The lone dissenter, Justice John Harlan, showed incredible foresight when he wrote

“Our Constitution is color-blind, and neither knows nor tolerates classes among citizens. In respect of civil rights, all citizens are equal before the law…In my opinion, the judgment this day rendered will, in time, prove to be quite as pernicious as the decision made by this tribunal in the Dred Scott case…The present decision, it may well be apprehended, will not only stimulate aggressions, more or less brutal and irritating, upon the admitted rights of colored citizens, but will encourage the belief that it is possible, by means of state enactment’s, to defeat the beneficent purposes which the people of the United States had in view when they adopted the recent amendments of the Constitution.” (8).

Justice Harlan predicted the future. The Plessy decision set the precedent that “separate” facilities for blacks and whites were constitutional as long as they were “equal.” The “separate but equal” doctrine was quickly extended to cover many areas of public life, such as restaurants, theaters, restrooms, and public schools. These laws always caused the separation, but there was never equality.” The Supreme Court of the United States ruled that “separate but equal” accommodations were constitutional. In fact, separate was almost never equal, but the Plessy doctrine provided constitutional protection for segregation for the next 50 years”(9).

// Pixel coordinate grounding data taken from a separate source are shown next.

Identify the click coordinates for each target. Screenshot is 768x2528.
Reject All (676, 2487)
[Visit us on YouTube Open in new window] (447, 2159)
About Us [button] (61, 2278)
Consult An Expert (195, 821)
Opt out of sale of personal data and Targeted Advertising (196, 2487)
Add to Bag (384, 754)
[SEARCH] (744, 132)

The decision in Plessy v. Ferguson remained the enforced standard in the south until the 1960s, when, influenced by the Civil Rights movement, the federal goverment and the courts dispensed rulings that struck down the legal walls of racial segregation and ended Jim Crow.

Starting in 1915, victories in the Supreme Court began to chip away at the Jim Crow Laws. The first major blow against the Jim Crow system of racial segregation was struck in 1954 by the Supreme Court’s decision in Brown v. Board of Education of Topeka,(10) Kansas, which declared segregation in the public schools unconstitutional.

This was one of the beginnings of what is known as the “Civil Rights Movement” and the beginning of the end of Jim Crow Laws.

Time Magazine chronicles an early event of the newfound spirit of the civil rights movement;

“The egalitarian revolution in the South sometimes moves like a spring flood, seeping over and around the barriers, running ahead of the sluggish channels dredged by the law. One afternoon last fortnight, such a spring freshet bubbled up in the textile city of Greensboro, N.C. (pop. 125,000) when four young college students–freshmen from the Negro Agricultural and Technical College–walked into the F.W. Woolworth store on South Elm Street and quietly sat down at the lunch counter. The white patrons eyed them warily, and the white waitress ignored their studiously polite requests for service. The students continued to sit until closing time. Next morning they reappeared reinforced by 25 fellow students. By last week their unique sit-down had spread through 14 cities in five Southern states in a far-ranging attach on the Jim Crow custom that Negroes may be served while standing at downtown lunch counters but not if they sit down “(11).